Désormais que le théâtre des deals et des deadlines est derrière nous, des responsables moins politiques, plus techniques, pourraient travailler à établir une relation plus acceptable permettant à la fois au Royaume-Uni et à l’UE de prospérer. Mais le processus du Brexit de 2016 à 2020 a mis à l’épreuve la confiance des deux côtés de la Manche et tout renforcement de la relation commerciale UK-EU devrait demander du temps pour prendre forme. Ainsi, si la dissipation immédiate des risques atténue certains risques extrêmes pesant sur les actifs UK, le scénario haussier structurel apparaît moins convaincant.

IMPLICATIONS POUR LES CLASSES D’ACTIFS

Dans l’ensemble, nous maintenons une approche favorable au risque avec une perspective positive sur l’économie mondiale en 2021. Le nouveau plan de relance voté fin décembre renforce notre scénario d’une solide croissance de l’économie américaine, supérieure à la tendance cette année. Et si nous prévoyons que les prix du pétrole et les effets de base se traduiront par une hausse de l’inflation au T2 2021, l’inflation core devrait rester contenue et la politique monétaire accommodante. Globalement, la progression des cas de virus en Europe va limiter l’activité au premier trimestre mais, de la même manière, la vaccination s’accélère. D’ici au milieu de l’année, nous anticipons un potentiel pour une forte progression de la demande jusque là contrainte, particulièrement dans les voyages, les loisirs, le commerce de détail et le tourisme, ce qui signifie que, pour l’ensemble de l’année, la croissance devrait être supérieure à la tendance. Les statistiques asiatiques sont robustes et, même en tenant compte de quelques inquiétudes relatives au virus à court terme, nous prévoyons une persistance de la reprise. 

Le scénario macro-économique positif et les anticipations de la persistance du soutien de la politique monétaire se traduisent par une vision positive sur les actions et le crédit, renforcée par nos modèles quantitatifs. Les rendements obligataires ont récemment progressé et, bien que nos modèles quantitatifs favorisent un allègement significatif de la duration, le niveau du soutien en cours de la banque centrale maintient probablement un couvercle sur les rendements. Par conséquent, nos portefeuilles sont, soit neutres soit légèrement sous-pondérés en obligations, en fonction leurs expositions globales au risque. Dans l’ensemble, nous préférons exprimer notre opinion positive sur la croissance par une surpondération sur les actions ou le crédit, plutôt que par une sous-pondération sur la duration.

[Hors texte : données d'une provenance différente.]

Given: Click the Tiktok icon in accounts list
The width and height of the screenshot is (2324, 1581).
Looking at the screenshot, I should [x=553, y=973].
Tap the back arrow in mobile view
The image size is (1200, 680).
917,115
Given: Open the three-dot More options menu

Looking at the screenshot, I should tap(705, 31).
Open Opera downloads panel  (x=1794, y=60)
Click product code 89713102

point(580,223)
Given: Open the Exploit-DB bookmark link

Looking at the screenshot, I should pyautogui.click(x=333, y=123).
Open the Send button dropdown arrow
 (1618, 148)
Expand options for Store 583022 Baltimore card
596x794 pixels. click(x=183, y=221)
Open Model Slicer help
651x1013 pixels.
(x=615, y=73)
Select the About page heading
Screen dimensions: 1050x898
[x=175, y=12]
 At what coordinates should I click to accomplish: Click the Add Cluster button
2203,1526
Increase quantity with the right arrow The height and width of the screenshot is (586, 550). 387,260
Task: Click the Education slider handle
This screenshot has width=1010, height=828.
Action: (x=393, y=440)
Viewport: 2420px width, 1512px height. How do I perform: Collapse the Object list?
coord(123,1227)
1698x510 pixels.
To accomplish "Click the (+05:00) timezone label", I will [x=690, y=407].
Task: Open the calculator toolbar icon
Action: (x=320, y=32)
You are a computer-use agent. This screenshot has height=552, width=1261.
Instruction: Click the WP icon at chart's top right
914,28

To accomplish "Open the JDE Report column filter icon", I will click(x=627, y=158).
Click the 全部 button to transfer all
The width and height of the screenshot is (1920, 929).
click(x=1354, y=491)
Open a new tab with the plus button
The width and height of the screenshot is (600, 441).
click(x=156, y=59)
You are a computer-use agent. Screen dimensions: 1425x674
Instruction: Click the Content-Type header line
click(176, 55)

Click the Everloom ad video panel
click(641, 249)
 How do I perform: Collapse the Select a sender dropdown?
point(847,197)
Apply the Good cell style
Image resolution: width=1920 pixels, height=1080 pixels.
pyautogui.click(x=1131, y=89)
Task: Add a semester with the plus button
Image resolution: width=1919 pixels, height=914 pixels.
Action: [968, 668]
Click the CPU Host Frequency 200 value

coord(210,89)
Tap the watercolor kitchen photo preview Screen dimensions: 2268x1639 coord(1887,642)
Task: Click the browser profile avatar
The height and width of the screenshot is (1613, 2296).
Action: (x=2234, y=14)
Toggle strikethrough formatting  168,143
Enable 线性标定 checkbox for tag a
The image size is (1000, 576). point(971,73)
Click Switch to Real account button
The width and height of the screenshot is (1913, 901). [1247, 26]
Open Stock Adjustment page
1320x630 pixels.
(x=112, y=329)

Notre exposition sur le crédit est bien diversifiée et, à ce stade, nous misons principalement sur le carry plutôt que sur un resserrement des spreads. Pour ce qui concerne les actions, nous favorisons l’exposition aux valeurs cycliques en surpondérant les marchés émergents, les petites capitalisations américaines (U.S.), l’Europe et le Japon. Malgré l’importance des valorisations, nous n’excluons pas encore tout à fait les actions des grandes capitalisations américaines et maintenons une exposition principalement neutre. Cependant, comme la reprise prend de l’ampleur, il y aura plus de place pour les autres régions pour rattraper le retard pris sur les États-Unis.

A court terme, nous constatons certains signes selon lesquels le consensus de marché a évolué en faveur de l’adoption du positionnement favorable au risque que nous avions adopté dès le second trimestre de 2020. Cependant, le mouvement des cours ne suggère pas que ce positionnement est particulièrement répandu pour le moment. Certaines données d’enquêtes sell side et de sentiment commencent à révéler des tonalités de prudence et nous en tenons compte en réduisant judicieusement le risque lorsque les actifs ont rebondi. Cependant, nous estimons que le bien-fondé d’une nouvelle hausse des actifs risqués en 2021 reste fort. Nous maintenons par conséquent notre orientation positive dans nos portefeuilles multi-actifs.